- _Work instruction_: Within the material below, locate the line with "Real Estate (21, 1680)" and the line with "[JustWatch] (61, 661)", then return those two lines and all lines between them, exactly as written.

- _Data for processing_:
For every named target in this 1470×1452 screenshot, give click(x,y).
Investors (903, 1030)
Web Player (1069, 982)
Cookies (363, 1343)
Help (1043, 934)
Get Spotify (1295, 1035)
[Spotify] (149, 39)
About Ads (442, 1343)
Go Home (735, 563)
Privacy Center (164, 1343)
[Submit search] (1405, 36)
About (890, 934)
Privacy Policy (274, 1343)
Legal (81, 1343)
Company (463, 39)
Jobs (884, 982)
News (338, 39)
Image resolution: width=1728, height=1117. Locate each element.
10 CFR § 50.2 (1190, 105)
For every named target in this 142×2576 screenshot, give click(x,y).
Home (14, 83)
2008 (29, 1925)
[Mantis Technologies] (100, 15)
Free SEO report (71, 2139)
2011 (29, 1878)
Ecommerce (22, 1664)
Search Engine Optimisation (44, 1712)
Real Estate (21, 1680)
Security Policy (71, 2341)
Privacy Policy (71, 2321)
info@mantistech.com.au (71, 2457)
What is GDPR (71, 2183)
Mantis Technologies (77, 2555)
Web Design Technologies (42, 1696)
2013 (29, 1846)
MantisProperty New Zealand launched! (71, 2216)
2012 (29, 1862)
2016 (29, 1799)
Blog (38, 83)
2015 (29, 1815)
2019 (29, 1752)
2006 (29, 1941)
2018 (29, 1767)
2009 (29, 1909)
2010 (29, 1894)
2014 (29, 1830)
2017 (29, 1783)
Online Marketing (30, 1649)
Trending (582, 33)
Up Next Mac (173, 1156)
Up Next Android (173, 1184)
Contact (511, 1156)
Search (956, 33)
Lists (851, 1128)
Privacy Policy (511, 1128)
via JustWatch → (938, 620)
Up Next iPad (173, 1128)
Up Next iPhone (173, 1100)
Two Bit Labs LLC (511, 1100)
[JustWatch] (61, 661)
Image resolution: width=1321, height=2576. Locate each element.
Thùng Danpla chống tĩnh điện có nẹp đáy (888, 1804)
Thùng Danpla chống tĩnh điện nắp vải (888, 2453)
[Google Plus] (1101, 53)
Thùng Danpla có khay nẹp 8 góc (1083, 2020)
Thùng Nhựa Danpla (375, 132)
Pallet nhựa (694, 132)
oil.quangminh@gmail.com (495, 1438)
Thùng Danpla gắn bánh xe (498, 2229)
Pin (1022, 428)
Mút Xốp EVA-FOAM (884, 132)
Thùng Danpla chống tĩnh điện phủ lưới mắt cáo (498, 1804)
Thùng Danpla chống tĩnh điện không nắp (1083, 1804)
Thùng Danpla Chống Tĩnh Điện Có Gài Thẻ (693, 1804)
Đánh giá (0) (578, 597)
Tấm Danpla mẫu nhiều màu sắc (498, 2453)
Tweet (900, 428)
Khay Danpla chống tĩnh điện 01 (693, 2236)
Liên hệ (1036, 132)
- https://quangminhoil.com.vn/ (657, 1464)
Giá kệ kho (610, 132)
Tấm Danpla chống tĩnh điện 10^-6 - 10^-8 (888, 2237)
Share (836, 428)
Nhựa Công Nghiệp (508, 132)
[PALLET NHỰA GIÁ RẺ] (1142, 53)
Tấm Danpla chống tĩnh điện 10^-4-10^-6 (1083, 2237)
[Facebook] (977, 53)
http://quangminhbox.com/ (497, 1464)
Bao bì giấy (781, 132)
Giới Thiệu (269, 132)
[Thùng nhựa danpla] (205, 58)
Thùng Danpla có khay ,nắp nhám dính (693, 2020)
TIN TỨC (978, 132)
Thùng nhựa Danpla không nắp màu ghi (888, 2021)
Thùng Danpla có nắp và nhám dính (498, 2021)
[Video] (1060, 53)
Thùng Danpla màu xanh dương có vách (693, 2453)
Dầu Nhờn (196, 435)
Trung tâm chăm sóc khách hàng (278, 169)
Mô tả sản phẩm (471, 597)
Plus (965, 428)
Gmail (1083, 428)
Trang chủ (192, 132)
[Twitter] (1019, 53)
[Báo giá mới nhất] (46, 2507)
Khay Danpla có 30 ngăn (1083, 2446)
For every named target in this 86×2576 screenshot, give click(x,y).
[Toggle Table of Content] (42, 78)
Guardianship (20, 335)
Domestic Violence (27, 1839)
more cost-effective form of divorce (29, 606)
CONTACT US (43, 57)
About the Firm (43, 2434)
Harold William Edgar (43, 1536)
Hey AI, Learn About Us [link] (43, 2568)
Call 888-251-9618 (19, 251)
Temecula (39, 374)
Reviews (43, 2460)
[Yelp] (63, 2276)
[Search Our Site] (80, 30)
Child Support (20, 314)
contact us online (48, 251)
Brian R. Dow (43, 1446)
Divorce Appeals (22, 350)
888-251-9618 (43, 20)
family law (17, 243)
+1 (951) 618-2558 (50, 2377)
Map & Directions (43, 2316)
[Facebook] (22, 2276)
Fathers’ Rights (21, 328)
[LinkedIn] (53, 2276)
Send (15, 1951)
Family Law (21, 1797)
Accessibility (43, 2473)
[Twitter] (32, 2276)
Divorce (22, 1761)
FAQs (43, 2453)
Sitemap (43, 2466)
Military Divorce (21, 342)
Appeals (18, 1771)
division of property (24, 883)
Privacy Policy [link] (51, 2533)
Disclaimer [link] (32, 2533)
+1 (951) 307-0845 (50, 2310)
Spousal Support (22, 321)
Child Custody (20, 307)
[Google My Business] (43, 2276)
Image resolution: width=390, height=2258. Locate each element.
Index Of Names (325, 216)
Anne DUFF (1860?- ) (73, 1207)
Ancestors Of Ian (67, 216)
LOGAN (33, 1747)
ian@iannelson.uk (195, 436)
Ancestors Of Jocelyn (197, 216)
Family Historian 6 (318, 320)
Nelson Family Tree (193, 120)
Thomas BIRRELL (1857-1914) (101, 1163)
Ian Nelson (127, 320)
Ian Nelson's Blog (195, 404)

- _Reply to the exercise_:
Real Estate (21, 1680)
Security Policy (71, 2341)
Privacy Policy (71, 2321)
info@mantistech.com.au (71, 2457)
What is GDPR (71, 2183)
Mantis Technologies (77, 2555)
Web Design Technologies (42, 1696)
2013 (29, 1846)
MantisProperty New Zealand launched! (71, 2216)
2012 (29, 1862)
2016 (29, 1799)
Blog (38, 83)
2015 (29, 1815)
2019 (29, 1752)
2006 (29, 1941)
2018 (29, 1767)
2009 (29, 1909)
2010 (29, 1894)
2014 (29, 1830)
2017 (29, 1783)
Online Marketing (30, 1649)
Trending (582, 33)
Up Next Mac (173, 1156)
Up Next Android (173, 1184)
Contact (511, 1156)
Search (956, 33)
Lists (851, 1128)
Privacy Policy (511, 1128)
via JustWatch → (938, 620)
Up Next iPad (173, 1128)
Up Next iPhone (173, 1100)
Two Bit Labs LLC (511, 1100)
[JustWatch] (61, 661)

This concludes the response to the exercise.